Ketua KCB Jatim, Holik Ferdiansyah, menilai praktik pungutan liar (pungli) dalam pengurusan izin di dua instansi tersebut sudah mengarah pada dugaan korupsi yang terstruktur dan sistematis.
“Kalau izin usaha harus dibayar di luar aturan, kalau pengusaha dipaksa lewat jalur konsultan titipan, maka itu bukan pelayanan publik, itu pemerasan berjubah birokrasi!” tegas Holik dalam orasinya di depan gerbang Kejati Jatim.

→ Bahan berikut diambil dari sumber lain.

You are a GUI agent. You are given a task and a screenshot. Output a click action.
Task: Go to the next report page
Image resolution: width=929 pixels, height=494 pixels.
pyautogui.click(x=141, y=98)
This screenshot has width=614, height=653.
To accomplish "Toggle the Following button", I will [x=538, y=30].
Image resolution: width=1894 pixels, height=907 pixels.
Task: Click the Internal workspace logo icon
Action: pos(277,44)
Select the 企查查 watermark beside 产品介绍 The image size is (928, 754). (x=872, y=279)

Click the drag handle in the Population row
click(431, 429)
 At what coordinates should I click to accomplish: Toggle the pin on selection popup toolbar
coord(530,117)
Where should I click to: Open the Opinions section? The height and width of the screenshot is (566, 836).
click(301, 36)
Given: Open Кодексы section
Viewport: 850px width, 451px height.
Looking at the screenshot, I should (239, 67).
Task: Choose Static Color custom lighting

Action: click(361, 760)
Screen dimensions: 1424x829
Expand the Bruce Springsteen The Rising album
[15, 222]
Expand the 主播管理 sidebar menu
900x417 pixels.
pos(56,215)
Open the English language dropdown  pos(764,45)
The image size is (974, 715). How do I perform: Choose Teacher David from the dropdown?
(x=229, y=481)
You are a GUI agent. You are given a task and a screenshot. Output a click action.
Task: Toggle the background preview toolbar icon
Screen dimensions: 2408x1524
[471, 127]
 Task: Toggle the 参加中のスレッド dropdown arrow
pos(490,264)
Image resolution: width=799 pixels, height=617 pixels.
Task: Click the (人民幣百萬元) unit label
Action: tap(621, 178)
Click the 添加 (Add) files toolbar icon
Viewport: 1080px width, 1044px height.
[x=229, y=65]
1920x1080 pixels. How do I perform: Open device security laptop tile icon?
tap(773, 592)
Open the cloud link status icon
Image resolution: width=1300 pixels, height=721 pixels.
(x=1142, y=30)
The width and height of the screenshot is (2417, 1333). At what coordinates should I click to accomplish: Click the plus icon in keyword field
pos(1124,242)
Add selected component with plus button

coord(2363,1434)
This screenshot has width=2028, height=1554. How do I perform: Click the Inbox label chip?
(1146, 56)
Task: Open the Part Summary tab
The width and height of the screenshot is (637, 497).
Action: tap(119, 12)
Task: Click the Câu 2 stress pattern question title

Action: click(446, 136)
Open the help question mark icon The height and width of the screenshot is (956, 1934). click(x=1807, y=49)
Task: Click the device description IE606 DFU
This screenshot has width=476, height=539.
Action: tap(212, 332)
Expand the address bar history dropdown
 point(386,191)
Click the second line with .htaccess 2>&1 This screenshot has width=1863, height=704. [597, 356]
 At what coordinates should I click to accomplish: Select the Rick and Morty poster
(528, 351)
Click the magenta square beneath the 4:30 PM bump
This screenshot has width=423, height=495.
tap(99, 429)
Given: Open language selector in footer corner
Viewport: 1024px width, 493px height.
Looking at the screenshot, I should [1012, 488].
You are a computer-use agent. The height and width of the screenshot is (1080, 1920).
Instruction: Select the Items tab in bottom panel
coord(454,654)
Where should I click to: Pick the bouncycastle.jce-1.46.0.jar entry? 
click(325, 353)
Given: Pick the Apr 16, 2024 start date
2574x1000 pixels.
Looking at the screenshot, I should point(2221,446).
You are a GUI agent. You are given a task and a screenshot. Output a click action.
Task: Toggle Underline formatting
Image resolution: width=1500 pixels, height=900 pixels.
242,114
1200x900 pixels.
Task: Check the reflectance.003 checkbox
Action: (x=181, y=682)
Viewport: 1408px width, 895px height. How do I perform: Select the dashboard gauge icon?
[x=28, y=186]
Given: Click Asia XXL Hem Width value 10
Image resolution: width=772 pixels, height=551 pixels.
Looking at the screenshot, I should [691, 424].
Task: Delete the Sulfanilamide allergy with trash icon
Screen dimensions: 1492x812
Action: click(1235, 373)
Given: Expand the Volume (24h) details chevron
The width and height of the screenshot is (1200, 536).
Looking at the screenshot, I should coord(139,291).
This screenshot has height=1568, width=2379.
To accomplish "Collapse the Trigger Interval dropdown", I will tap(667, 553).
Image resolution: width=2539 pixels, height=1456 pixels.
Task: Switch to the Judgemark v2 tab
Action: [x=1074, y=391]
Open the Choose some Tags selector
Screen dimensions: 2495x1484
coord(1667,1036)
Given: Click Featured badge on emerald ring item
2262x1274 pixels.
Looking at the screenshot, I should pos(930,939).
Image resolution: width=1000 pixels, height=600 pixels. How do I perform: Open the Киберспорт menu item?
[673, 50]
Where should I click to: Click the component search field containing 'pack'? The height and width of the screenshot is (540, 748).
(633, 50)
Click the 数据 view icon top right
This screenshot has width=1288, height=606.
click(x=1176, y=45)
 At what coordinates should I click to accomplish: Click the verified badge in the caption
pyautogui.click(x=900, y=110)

Soroti Dugaan Konsultan “Titipan” dan Pelanggaran PP
KCB Jatim menengarai adanya penggunaan konsultan yang diduga tidak memiliki kompetensi sesuai PP Nomor 22 Tahun 2021. Konsultan tersebut disinyalir digunakan sebagai alat untuk mengatur permainan dokumen lingkungan seperti AMDAL dan UKL-UPL demi kepentingan transaksi gelap.
Menurut Holik, praktik ini sangat berbahaya karena selain merusak marwah pemerintahan, juga menghasilkan dokumen hukum yang cacat dan berpotensi merusak lingkungan.
“Jangan sampai kantor pemerintahan berubah menjadi markas mafia perizinan. Negara tidak boleh tunduk pada permainan oknum yang menjadikan jabatan sebagai alat mencari keuntungan pribadi dan memeras rakyatnya,” lanjut Holik.
Lima Tuntutan KCB Jatim kepada Kejati
Dalam audiensi tersebut, perwakilan massa diterima oleh Kasi Pengendalian Operasi Kejati Jatim, I Made Agus Sastrawan. Massa menyampaikan lima tuntutan utama, di antaranya:
- Segera memanggil dan memeriksa Nur Kholis serta pihak terkait lainnya.
- Melakukan penggeledahan dan penyitaan dokumen perizinan.
- Menelusuri dugaan aliran dana ilegal dalam proses izin tambang dan lingkungan.
- Membongkar jaringan konsultan yang diduga menjadi alat pungli.
- Menetapkan tersangka dalam kasus dugaan pungli ESDM dan DLH tahun 2022-2024.
Kejati Jatim Uji Keberanian
KCB Jatim menegaskan akan terus mengawal kasus ini dan siap melakukan aksi lanjutan jika laporan mereka tidak segera ditindaklanjuti. Mereka memberikan peringatan keras agar aparat penegak hukum bersikap profesional.
“Kejati Jatim diuji keberaniannya hari ini. Publik sedang melihat apakah hukum hanya tajam ke bawah dan tumpul ke pejabat, atau benar-benar berani membersihkan dugaan mafia perizinan di Jawa Timur,” pungkas Holik.
Sementara itu, pihak Kejati Jatim menyatakan telah menerima berkas laporan tersebut untuk kemudian dilakukan telaah lebih lanjut oleh tim penyidik.